One of my favourite projects was directing an environmental educational video for Conservation International on the island of Madagascar. I travelled to rural communities in three different regions of Madagascar, capturing and sharing the voices of local fisherfolk, vanilla farmers and conservationists about how they experience climate change. The project took about 6 weeks, and we travelled simply and roughly, sometimes walking long distances to get to various locations. Everywhere we went was breathtaking and beautiful. The people were so generous, living simple lives, but so connected to the land and sea. I learnt so much from those people we met, mostly about resilience, simplicity and how to experience joy and abundance with so little. I take those experiences with me in everything I do now.
6. Whose work has influenced and inspired you?
I’ve been inspired by many different filmmakers, theatre-makers and artists from around the world. I think I could list so many… but a few that come to mind are the writers Arundhati Roy, Kazuo Ishiguro, Clarissa Pinkola Estes and Ben Okri, theatre-makers the Handspring Puppet Company, and the French puppeteersCompagnie Philippe Genty. There are so many filmmakers who have created work that has influenced me, and I go through different periods of being inspired by different genres – the list is endless.

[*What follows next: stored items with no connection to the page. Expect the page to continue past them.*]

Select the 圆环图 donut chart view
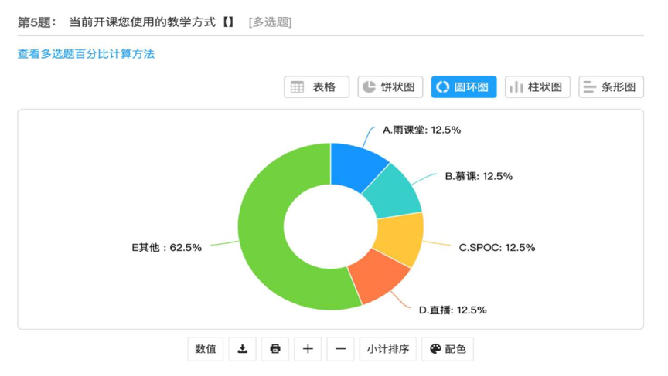 point(464,87)
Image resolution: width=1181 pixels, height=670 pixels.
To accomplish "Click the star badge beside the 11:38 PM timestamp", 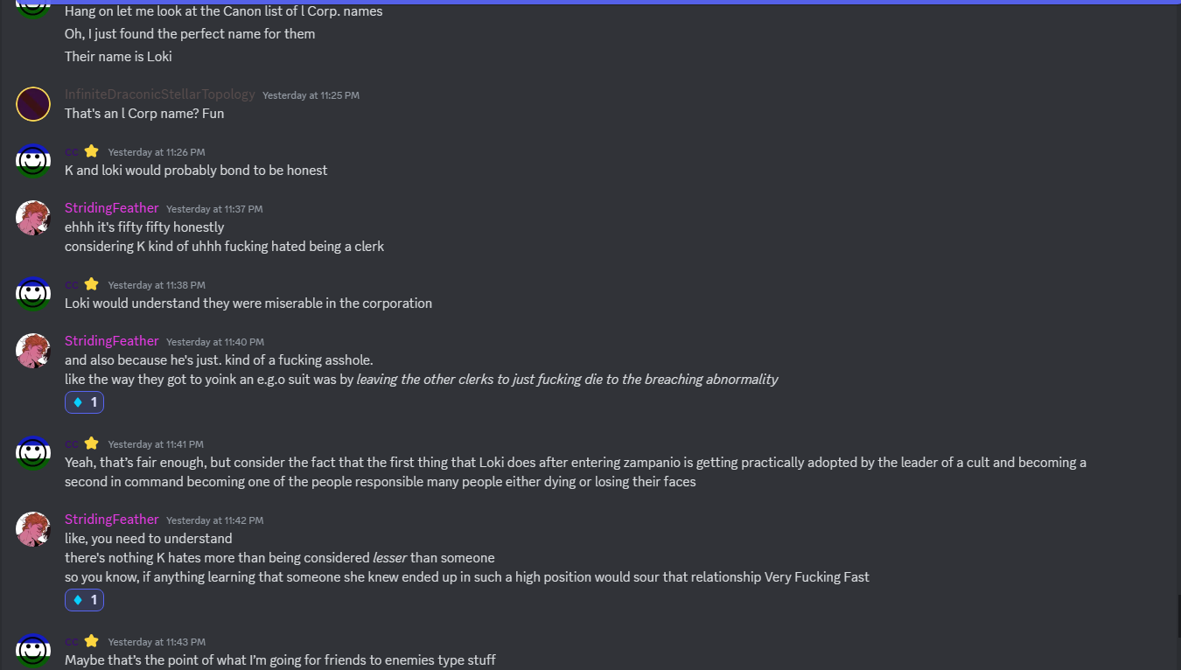I will (x=92, y=284).
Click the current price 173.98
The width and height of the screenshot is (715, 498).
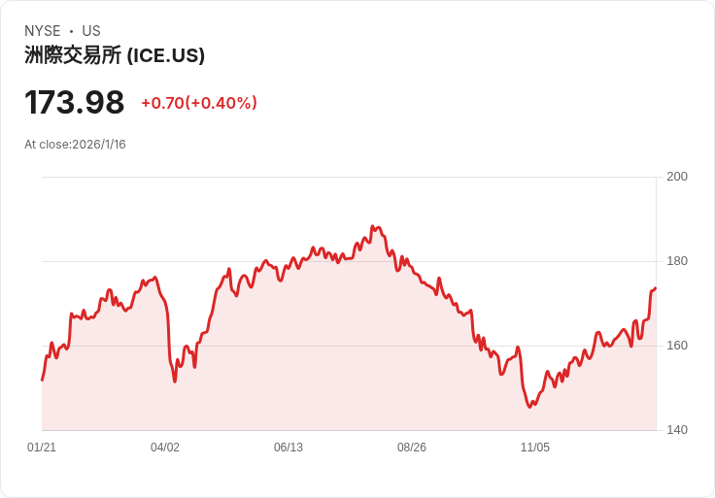click(x=75, y=102)
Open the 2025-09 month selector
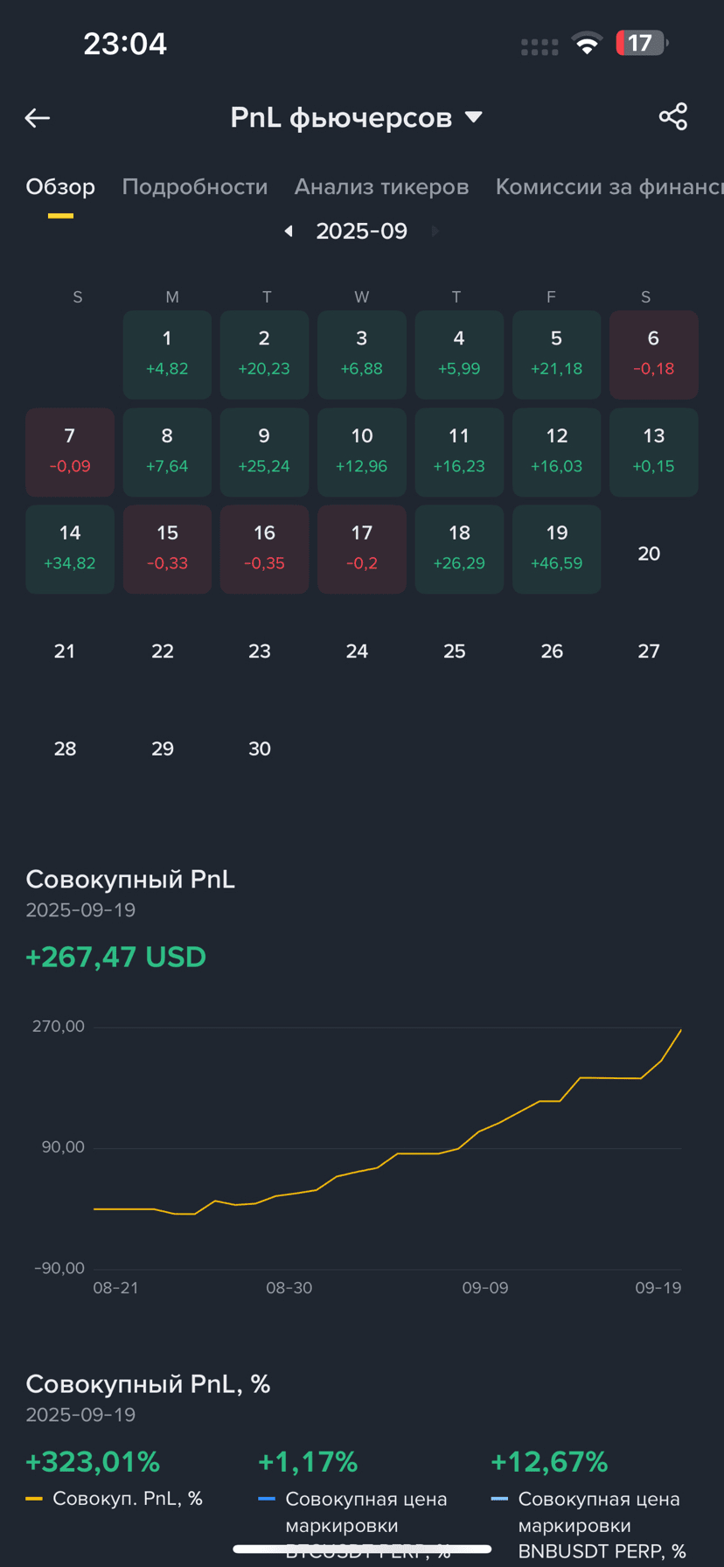Viewport: 724px width, 1567px height. coord(361,232)
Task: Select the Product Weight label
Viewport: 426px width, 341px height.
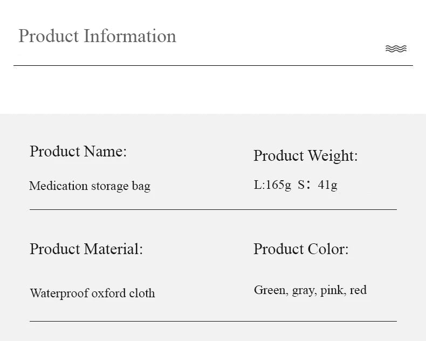Action: point(305,156)

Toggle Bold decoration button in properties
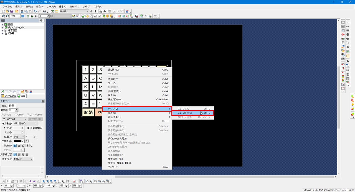15,146
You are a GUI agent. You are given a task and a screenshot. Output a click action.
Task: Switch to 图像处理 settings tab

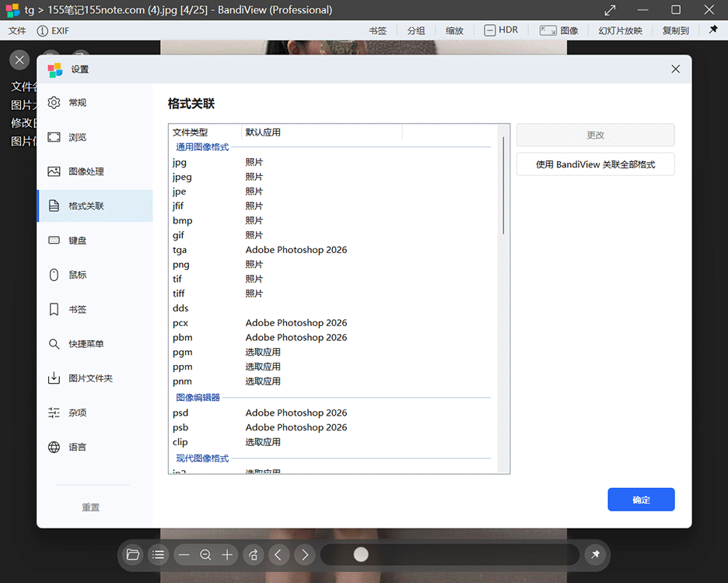coord(86,171)
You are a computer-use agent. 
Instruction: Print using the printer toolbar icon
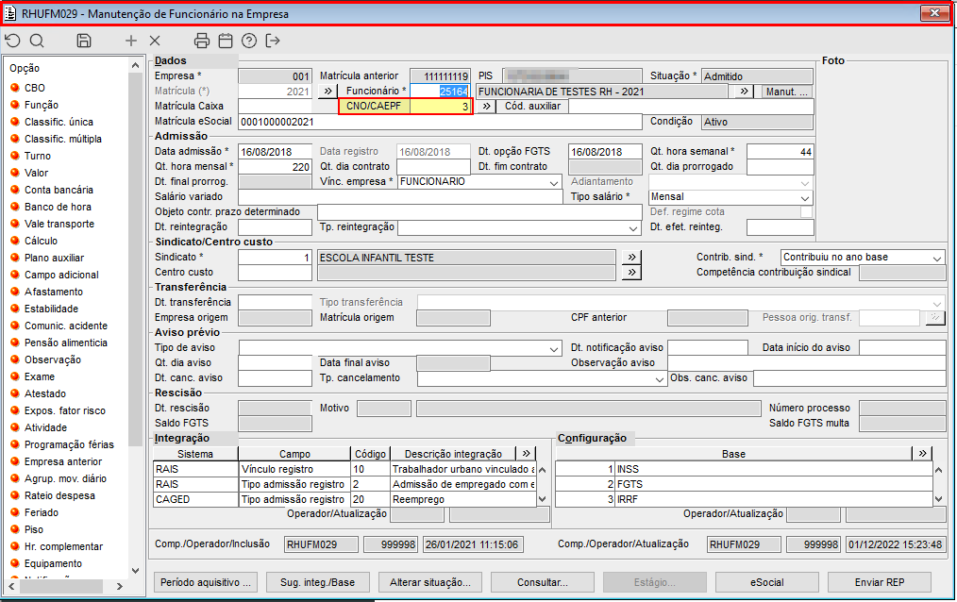pos(201,41)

7. What does a day in your life look like?
Morning, I wake up, drink a glass of warm lemon water (my only constant in my life right now!) get my kids ready for school, eat some breakfast, drop kids at school, and either go for a swim in the tidal pool at St James, or do a short run in one of the green belt areas nearby, or do yoga. Afterwards, I’d be working on various creative and film projects.
Afternoons are looser, with juggling work and kids.
Evenings are family time, book reading, fruit eating time, and sometimes to the work I didn’t get to in the day.
8. At Sapmok we are constantly striving to be better and do better for the environment, but there’s always room for improvement. What do you suggest can we do as a brand to assist in the most concerning environmental issues?
Transparency always! For a retail business in today’s world, I think you need to be as honest as possible, declaring where you get your materials or ingredients, whose lives are impacted positively or negatively by your products, and how your staff are treated. People want to know everything, and if its not clear, they’ll go somewhere else. I also think you have a responsibility to move towards circular economy thinking and practice. Ethical business is about being an example of how to reduce waste and reuse resources. It all starts with a good example!
9. Where can we find your work and connect with you?
I am part of a media co-operative, Mycelium Media Colab based in Cape Town. We are exploring what it means to work collaboratively through the content we produce about regeneration and sustainability.